Materialien und Methoden: Die Detektion erfolgte durch einen speziell gegen das C-terminale Ende gerichteten Primer. Ebenfalls gegen das neue C-terminal Ende wurde ein Antikörper entwickelt und ein Western Blot, sowie Immunfluoreszenz wurden auf BPH-, LNCap-, PC3- und DU145-Zellen etabliert. Die genannten Zelllinien wurden mit Tamoxifen und Enzalutamid für 24h behandelt und eine qRT-PCR zur Detektion von AR Volllänge und AR/TC durchgeführt.

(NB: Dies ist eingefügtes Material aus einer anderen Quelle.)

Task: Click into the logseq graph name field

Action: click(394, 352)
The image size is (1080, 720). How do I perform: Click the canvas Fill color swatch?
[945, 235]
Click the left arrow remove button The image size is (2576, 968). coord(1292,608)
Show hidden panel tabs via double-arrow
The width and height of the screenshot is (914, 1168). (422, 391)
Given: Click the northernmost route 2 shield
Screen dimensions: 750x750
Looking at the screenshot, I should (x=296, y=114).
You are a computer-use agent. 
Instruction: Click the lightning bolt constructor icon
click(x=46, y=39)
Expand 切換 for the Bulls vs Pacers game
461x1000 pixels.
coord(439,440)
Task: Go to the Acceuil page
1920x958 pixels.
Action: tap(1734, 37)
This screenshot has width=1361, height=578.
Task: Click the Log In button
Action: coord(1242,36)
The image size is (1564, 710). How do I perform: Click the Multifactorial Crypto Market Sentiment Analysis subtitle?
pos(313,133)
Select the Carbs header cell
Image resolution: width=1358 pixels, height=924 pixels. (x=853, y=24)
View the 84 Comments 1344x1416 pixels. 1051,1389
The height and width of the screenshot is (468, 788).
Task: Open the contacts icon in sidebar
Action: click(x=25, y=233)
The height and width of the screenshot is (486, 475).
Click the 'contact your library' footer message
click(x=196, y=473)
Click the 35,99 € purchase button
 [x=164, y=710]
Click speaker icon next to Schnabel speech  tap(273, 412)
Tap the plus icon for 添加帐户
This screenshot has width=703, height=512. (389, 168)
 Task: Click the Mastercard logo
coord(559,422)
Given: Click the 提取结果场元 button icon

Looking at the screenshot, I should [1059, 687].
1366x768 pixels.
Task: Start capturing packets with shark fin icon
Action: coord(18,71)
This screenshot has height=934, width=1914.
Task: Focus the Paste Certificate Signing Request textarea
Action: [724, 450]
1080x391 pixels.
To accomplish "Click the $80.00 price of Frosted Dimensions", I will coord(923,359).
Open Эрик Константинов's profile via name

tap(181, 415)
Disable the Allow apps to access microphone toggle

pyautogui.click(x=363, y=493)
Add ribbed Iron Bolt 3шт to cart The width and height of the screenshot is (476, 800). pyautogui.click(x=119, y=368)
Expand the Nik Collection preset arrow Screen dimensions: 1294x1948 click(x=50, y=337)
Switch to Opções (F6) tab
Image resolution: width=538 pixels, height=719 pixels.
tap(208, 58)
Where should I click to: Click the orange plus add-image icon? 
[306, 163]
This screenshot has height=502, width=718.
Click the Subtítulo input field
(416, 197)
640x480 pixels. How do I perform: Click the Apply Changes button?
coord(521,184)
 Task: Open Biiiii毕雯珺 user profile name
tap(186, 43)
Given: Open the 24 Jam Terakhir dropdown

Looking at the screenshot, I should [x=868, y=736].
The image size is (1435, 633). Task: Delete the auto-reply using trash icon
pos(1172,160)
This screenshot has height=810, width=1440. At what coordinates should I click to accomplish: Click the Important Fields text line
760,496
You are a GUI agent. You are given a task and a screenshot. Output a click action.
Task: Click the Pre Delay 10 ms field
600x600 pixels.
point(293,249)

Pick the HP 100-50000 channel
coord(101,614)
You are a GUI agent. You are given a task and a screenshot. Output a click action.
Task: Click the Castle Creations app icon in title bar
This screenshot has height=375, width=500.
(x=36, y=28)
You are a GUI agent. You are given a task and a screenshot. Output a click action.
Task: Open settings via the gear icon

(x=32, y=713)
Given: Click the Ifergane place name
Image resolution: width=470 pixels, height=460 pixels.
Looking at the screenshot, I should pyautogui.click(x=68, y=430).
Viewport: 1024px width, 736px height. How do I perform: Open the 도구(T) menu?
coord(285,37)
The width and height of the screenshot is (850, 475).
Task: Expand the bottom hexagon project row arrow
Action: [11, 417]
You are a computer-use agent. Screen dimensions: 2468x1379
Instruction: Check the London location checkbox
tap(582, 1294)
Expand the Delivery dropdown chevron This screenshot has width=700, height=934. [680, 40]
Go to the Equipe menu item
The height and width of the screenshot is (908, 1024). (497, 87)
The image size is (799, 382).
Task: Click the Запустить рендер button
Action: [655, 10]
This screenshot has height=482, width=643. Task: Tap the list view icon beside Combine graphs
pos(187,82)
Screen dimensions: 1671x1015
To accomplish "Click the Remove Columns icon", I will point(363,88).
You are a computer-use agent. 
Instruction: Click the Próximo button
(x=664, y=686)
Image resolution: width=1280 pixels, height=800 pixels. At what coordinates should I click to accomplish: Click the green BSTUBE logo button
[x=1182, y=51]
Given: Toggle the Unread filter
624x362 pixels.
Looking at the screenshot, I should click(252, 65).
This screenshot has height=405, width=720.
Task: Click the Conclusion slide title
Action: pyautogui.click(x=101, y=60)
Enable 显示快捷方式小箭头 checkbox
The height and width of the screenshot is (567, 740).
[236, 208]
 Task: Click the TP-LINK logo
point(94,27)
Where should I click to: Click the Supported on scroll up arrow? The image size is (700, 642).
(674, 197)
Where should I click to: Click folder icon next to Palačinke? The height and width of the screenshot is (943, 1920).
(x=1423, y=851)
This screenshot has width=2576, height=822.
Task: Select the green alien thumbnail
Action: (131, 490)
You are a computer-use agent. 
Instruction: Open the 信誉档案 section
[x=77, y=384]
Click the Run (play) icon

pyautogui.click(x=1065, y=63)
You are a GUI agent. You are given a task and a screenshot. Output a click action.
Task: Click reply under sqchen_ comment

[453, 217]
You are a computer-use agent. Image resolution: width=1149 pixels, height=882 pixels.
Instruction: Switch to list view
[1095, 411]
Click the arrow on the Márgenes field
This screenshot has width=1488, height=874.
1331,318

Ergebnisse: Mit speziell gegen das C-terminale Ende entworfenen Primern konnte auf mRNA-Ebene gezeigt werden, dass LNCap-Zellen geringere Mengen der neuartigen AR-mRNA exprimieren als PC3- und DU145-Zellen. Der Antikörper, der gegen das einzigartige C-terminale Ende (AR/TC) entwickelt wurde, und der durchgeführte Western Blot von BPH-, LNCap-, PC3- und DU145-Zellen zeigten ebenfalls diese Ergebnisse. In den Zelllinien PC3 und DU145 waren hohe Spiegel des AR/TC nachweisbar. Dennoch sind diese Zelllinien in der Regel AR-negativ. In den LNCap- und BPH-Zelllinien waren die AR/TC-Spiegel niedriger. In der Immunfluoreszenz aller verwendeten Zelllinien konnten Signale detektiert werden. Die Lokalisation der Signale ist unterschiedlich, bei DU145 und PC3 war das Signal überwiegend im Zellkern und der Kernmembran lokalisiert, während es bei BPH- und LNCap-Zellen zytoplasmatisch war.

Schlussfolgerung: Die genaue biologische Rolle dieses neuartigen Rezeptors muss in Zukunft weiter analysiert werden.